Continual Release of Densest Subgraphs: Privacy Amplification & Sublinear Space via Subsampling
Felix Zhou
TL;DR
This work addresses private graph analysis under continual release by focusing on the densest subgraph problem in insertion-only streams. It introduces a simple yet powerful strategy that couples subsampling with graph densification to achieve privacy amplification and sparsification simultaneously, thereby matching the additive error of static DP DSG algorithms while retaining the space efficiency of non-private streaming methods. The key technical advance is a black-box reduction to static DP DSG, together with a densification-based subsampling scheme that eliminates extra log factors in both error and space.
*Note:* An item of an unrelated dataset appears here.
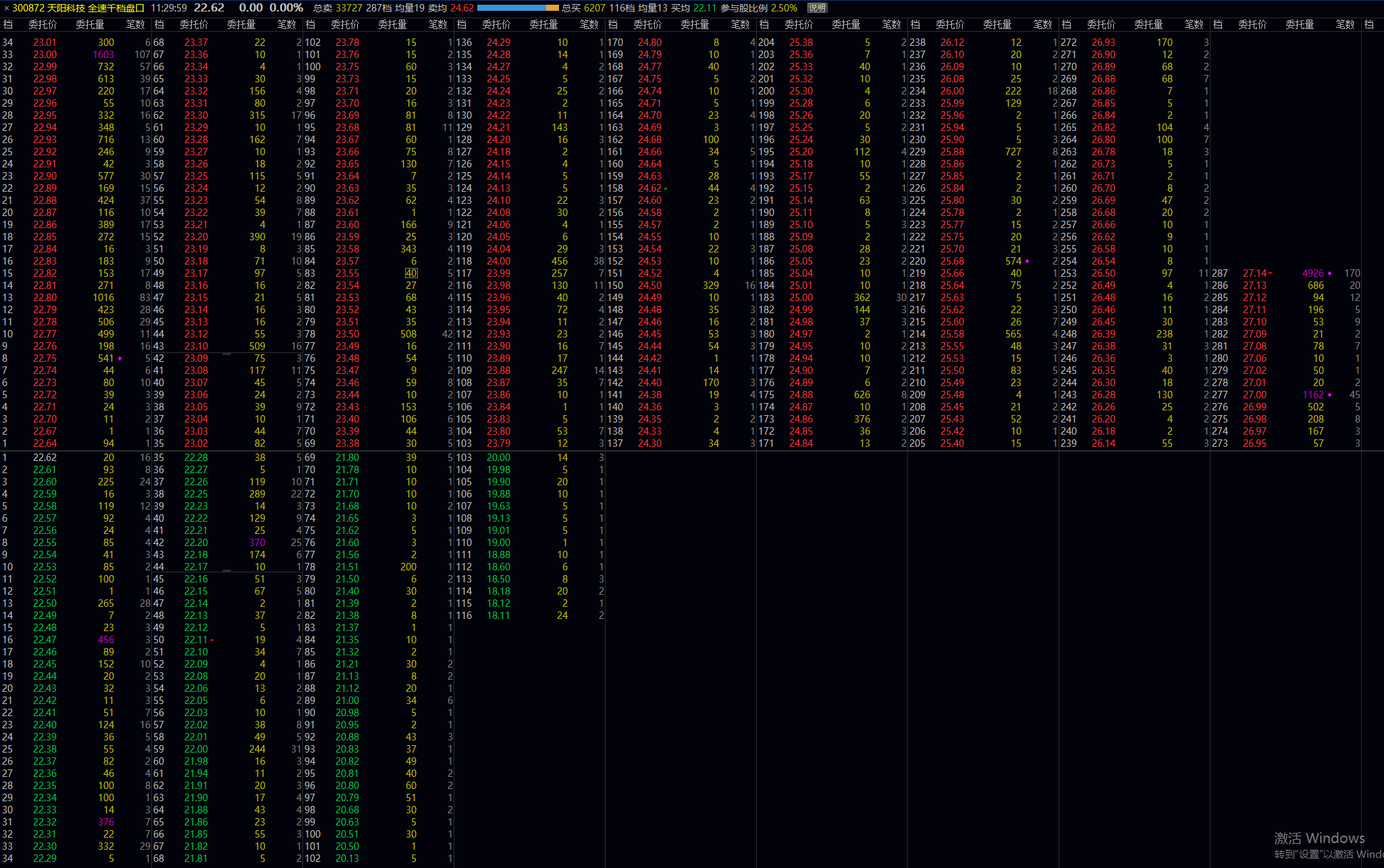Click the total sell value 33727
Viewport: 1384px width, 868px height.
tap(349, 8)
The results push forward the practicality of DP graph algorithms in dynamic, large-scale networks and open the door to applying graph densification ideas to other private graph problems.
Abstract
We study the sublinear space continual release model for edge-differentially private (DP) graph algorithms, with a focus on the densest subgraph problem (DSG) in the insertion-only setting. Our main result is the first continual release DSG algorithm that matches the additive error of the best static DP algorithms and the space complexity of the best non-private streaming algorithms, up to constants. The key idea is a refined use of subsampling that simultaneously achieves privacy amplification and sparsification, a connection not previously formalized in graph DP. Via a simple black-box reduction to the static setting, we obtain both pure and approximate-DP algorithms with $O(\log n)$ additive error and $O(n\log n)$ space, improving both accuracy and space complexity over the previous state of the art. Along the way, we introduce graph densification in the graph DP setting, adding edges to trigger earlier subsampling, which removes the extra logarithmic factors in error and space incurred by prior work [ELMZ25]. We believe this simple idea may be of independent interest.